You will probably find that as you repeat these sessions the thoughts cease to be so disturbing. Until the point where you won’t know why you’re doing it, as you don’t have the same bad feelings about those negative thoughts anymore.
I obviously can’t give you a timescale, everyone is different, and everyones thoughts are different. It could be one session, or it might take a week? But if it breaks that negative thought pattern, then it’s worth it.
Well hopefully, if you carry out the this suggestion will have coped with the loop of bad feelings and negative thoughts, allowing you to regain a certain amount of equilibrium and stability.
The next problem is to restore your confidence, self value and belief in yourself. Fortunately this is what Hypnotherapy is very good at, and in order to deal with this in the case of relationship breakups, I have produced a recorded session to address these specific problems. Go to our download page and you’ll see it. It’s available as an MP3 download, If for any reason you need it as a CD then feel free to get in touch.
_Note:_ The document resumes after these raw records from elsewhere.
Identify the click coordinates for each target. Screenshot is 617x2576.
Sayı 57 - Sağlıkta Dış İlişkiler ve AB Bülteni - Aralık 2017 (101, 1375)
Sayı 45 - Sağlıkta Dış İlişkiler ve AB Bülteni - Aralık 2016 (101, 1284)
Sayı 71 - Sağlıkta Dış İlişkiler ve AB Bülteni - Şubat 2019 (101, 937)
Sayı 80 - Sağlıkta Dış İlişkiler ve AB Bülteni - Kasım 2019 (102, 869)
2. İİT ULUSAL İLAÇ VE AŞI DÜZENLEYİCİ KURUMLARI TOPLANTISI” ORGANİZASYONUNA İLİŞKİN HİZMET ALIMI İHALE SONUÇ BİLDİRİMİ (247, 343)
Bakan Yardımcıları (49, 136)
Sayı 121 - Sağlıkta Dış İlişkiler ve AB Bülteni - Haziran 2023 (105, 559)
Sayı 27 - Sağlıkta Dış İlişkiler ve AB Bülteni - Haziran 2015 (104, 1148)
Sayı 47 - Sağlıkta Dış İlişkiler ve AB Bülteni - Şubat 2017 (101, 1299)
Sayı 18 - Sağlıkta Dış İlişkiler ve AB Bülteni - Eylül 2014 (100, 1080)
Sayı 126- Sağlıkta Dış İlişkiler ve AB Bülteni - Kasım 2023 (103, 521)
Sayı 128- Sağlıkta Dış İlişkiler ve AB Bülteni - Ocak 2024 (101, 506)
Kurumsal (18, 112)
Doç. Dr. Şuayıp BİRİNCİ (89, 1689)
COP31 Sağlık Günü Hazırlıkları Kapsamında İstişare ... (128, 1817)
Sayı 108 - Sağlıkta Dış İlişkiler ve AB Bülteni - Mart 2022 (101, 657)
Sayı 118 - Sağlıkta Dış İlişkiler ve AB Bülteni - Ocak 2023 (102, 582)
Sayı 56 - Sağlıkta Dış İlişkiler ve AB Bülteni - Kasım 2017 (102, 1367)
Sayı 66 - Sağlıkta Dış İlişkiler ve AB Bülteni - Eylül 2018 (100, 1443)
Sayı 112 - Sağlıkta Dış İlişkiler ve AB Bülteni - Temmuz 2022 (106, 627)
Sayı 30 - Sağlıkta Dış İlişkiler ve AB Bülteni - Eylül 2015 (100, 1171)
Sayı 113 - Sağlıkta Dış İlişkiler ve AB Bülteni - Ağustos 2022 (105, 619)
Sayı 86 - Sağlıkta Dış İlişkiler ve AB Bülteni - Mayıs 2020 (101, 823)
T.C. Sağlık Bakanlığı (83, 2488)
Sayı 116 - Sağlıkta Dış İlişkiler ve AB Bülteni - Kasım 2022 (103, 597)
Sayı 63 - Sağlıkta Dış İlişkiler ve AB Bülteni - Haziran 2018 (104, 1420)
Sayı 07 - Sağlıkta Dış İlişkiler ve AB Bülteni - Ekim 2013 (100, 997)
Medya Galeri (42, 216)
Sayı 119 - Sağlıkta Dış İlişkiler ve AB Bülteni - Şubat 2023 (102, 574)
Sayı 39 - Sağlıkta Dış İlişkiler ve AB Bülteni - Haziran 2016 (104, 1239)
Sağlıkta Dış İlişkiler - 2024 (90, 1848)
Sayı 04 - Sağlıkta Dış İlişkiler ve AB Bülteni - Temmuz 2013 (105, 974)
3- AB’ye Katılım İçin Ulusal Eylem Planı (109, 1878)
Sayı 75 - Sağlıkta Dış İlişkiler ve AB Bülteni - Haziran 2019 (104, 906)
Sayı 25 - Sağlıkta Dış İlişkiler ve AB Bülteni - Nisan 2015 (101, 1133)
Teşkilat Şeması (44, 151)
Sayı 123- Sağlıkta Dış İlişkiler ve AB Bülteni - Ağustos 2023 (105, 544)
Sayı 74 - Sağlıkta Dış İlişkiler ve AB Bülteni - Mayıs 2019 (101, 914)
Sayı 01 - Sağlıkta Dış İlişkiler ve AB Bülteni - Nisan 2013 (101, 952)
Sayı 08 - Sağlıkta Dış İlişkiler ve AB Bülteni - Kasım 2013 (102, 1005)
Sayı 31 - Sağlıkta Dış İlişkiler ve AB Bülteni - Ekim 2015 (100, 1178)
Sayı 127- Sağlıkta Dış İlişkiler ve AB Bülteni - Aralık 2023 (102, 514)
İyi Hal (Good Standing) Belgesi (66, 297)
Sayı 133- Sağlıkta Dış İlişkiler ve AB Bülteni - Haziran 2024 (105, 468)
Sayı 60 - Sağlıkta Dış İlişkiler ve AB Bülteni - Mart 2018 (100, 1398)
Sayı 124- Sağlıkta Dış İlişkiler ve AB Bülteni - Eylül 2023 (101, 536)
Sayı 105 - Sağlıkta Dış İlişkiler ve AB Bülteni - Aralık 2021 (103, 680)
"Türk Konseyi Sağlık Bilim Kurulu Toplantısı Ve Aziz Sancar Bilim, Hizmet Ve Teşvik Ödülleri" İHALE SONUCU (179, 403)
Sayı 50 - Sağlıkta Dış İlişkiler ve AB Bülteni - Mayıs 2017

Once your confidence, self value, and self belief have been restored, then you may find your appetite returning to normal, and your sleep becoming more peaceful. You’ll feel calmer, and have more motivation and energy to do the things that make you happy.
I do hope Hyppnosis For Relationship Break Up has been of some practical help …
The reasons for breakups can be complicated. Because of this here are some thoughts and advice that you might find helpful …
If you are breaking up with someone
it doesn’t necessarily make the breakup any easier to deal with. It’s still normal (and OK) to feel upset and to miss the other person.
Don’t feel embarrassed, and don’t worry about how the situation will look to others.
If you’re breaking up, then try to be considerate in ending the relationship. Think about how you would want to be treated in the same situation.
End the relationship face-to-face wherever possible, rather than by text, Facebook or email. If this isn’t possible, write an email or letter clearly stating the relationship is over, and give some explanation for your decision.
Give yourself some space. You don’t need to shut your ex out of your life, but it might be helpful to try to avoid him/her for a while after the breakup.
Try to end things in a way that respects the other person, but be honest. Clearly state that the relationship is over, and why.
Understand that the other person is likely to be hurt and perhaps angry about your decision.
Some things to remember & Some things that might help you feel better after a breakup
The end of a relationship doesn’t mean that there is anything wrong with you! lots of people breakup.
You don’t have to be in a relationship to feel happy. It’s better to not be in a relationship than to be in bad one.
Whatever you’re feeling now won’t last forever. It may take time before you feel you have ‘moved on’, but you will!
Take it one day at a time and realise that there will be good and bad days.
We hope you have found Hypnosis For Relationship Break Up useful.